(Text section):
‘Theodoric the Great’ villa mosaic found near Verona in Italy

A section of the ancient Roman mosaic flooring from the 5th century AD villa of Ostrogoth king Theodoric the Great has been discovered near the northern Italian city of Verona.

The mosaic was found during digging to replace gas pipes at Montorio outside Verona.

There is no direct evidence, but given the extent and wealth of finds, it is reasonable to think that it was a villa referring to the emperor Theodoric or the highest-ranking prime minister of his collaborators. If it wasn’t Theodoric’s villa, it must have belonged to someone of enormous wealth who was very close to him.

“Bits of mosaic, thermal facilities, and residential complexes have been emerging in a scattered way at Montorio over the past decades and it is now time to systematize them,” said Verona cultural heritage superintendent Vincenzo Tinè.

‘Theodoric the Great’ villa mosaic found near Verona in Italy

Theodoric was not technically a Roman emperor. He was three different varieties of the king, though, starting in 475 A.D. as King of the Ostrogoths, then adding King of Italy in 493 and of the Visigoths in 511. By the time of his death in 526, Though Theodoric himself only used the title ‘king’ (rex), some scholars characterize him as a Western Roman Emperor in all but name, since he ruled large parts of the former Western Roman Empire, had received the former Western imperial regalia from Constantinople in 497 and was referred to by the title Augustus by some of his subjects.

Theodoric reigned over most of what had been the Western Roman Empire. He spent his childhood as a noble hostage at the imperial court in Constantinople and was educated there in the Eastern Roman tradition.

As ruler of the combined Gothic realms, Theodoric controlled an empire stretching from the Atlantic Ocean to the Adriatic Sea.

Stored data
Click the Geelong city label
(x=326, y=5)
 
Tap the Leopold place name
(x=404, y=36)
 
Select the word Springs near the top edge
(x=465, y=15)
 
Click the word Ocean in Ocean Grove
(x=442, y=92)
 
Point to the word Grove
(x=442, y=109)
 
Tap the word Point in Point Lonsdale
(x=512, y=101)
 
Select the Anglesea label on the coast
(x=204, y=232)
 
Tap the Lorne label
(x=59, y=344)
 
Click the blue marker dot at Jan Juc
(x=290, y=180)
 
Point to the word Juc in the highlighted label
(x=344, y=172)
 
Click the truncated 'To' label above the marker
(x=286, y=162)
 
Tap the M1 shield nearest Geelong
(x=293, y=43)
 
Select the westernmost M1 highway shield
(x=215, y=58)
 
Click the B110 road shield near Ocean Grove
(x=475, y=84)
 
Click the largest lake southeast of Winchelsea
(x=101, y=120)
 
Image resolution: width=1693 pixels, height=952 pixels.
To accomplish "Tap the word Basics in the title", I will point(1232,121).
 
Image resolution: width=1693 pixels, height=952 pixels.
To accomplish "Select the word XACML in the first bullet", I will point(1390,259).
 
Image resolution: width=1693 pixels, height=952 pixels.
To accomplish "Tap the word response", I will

(Exercise): Reproduce the passage of the article on the Theodoric villa mosaic between "There is no" and "superintendent Vincenzo Tinè.", inclusive, word for word. The records were taken from a different source than the text.

(Result):
There is no direct evidence, but given the extent and wealth of finds, it is reasonable to think that it was a villa referring to the emperor Theodoric or the highest-ranking prime minister of his collaborators. If it wasn’t Theodoric’s villa, it must have belonged to someone of enormous wealth who was very close to him.

“Bits of mosaic, thermal facilities, and residential complexes have been emerging in a scattered way at Montorio over the past decades and it is now time to systematize them,” said Verona cultural heritage superintendent Vincenzo Tinè.